Sentry is awesome, but their NodeJS Platform is slightly less great. It's basically entirely synchronous, so if you have a lot of async operations going on things like breadcrumbs and other context information will all get mixed up together.
I put this gist together to share with other people how I worked around this problem in our code base. It's not a perfect solution, but it works pretty well.
How it works
The way this works is that Sentry has a global store (
global.__SENTRY__) that includes a
hub property that stores the current hub. The hub has a stack of scopes that are the things you interact with when using things like
Sentry.configureScope. What I'm doing here is replacing that
hub property with a getter that return an async context local
hub instead of a global one. It does this by using the Node native AsyncLocalStorage module, which creates stores that stay coherent through asynchronous operations.
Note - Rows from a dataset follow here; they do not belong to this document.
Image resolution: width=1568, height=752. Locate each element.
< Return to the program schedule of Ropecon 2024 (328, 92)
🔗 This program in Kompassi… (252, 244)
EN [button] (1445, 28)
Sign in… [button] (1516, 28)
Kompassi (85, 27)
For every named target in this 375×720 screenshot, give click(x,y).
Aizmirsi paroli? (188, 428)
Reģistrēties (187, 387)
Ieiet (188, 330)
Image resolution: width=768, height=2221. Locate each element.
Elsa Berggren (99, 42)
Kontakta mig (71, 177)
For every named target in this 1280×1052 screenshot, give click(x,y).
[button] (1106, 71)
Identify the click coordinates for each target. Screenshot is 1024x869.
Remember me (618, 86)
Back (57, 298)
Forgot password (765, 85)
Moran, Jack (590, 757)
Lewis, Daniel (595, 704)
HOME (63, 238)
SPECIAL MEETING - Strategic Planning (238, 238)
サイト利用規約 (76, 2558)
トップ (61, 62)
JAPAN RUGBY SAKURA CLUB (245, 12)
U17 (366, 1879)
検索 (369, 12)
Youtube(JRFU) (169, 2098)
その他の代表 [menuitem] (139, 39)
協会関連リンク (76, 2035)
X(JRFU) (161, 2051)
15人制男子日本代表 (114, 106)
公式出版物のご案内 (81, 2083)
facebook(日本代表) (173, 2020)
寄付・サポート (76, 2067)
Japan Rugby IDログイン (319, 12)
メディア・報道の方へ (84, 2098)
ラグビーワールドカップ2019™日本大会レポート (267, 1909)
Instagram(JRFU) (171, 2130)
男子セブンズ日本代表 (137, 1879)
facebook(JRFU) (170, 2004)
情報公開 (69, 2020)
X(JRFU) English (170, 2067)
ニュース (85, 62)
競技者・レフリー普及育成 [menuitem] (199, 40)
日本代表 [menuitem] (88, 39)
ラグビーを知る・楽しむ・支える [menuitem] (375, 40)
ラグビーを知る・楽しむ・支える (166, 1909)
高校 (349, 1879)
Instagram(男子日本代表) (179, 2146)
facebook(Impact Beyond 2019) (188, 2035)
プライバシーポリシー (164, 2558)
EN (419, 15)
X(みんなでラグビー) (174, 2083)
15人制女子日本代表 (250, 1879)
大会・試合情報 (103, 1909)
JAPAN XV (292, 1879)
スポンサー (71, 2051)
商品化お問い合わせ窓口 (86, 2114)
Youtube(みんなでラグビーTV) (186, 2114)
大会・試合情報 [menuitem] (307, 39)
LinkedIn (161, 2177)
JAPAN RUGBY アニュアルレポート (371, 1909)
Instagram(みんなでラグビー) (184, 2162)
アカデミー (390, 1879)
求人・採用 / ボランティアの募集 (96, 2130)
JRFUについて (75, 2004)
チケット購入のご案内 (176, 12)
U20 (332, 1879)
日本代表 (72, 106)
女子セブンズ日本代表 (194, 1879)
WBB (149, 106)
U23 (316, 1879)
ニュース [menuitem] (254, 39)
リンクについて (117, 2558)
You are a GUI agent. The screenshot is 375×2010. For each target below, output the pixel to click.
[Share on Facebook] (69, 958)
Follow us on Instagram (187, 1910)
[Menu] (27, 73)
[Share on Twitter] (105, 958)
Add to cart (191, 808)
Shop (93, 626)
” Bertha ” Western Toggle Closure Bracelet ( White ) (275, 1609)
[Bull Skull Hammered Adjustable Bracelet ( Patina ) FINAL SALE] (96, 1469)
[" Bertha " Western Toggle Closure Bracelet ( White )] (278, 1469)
withSentryHub function creates a brand new
hub instance and then runs the wrapped code with that new hub provided as the "global" hub. Since we patched Sentry's global store to return the appropriate hub instance for each thread, any code that gets run in the "tree" of code spawned by the
withSentryHub call will get that specific hub instance returned, without affecting any other hubs that any other async contexts might be using.
What this means is that if use
withSentryHub to wrap a "transaction" function (such as the express middleware included at the bottom) then any exceptions captured within the scope of that request should only have breadcrumbs and spans related to that actual request. As bonus, this also makes it easy to have different hubs connected to different clients if you need that sort of thing.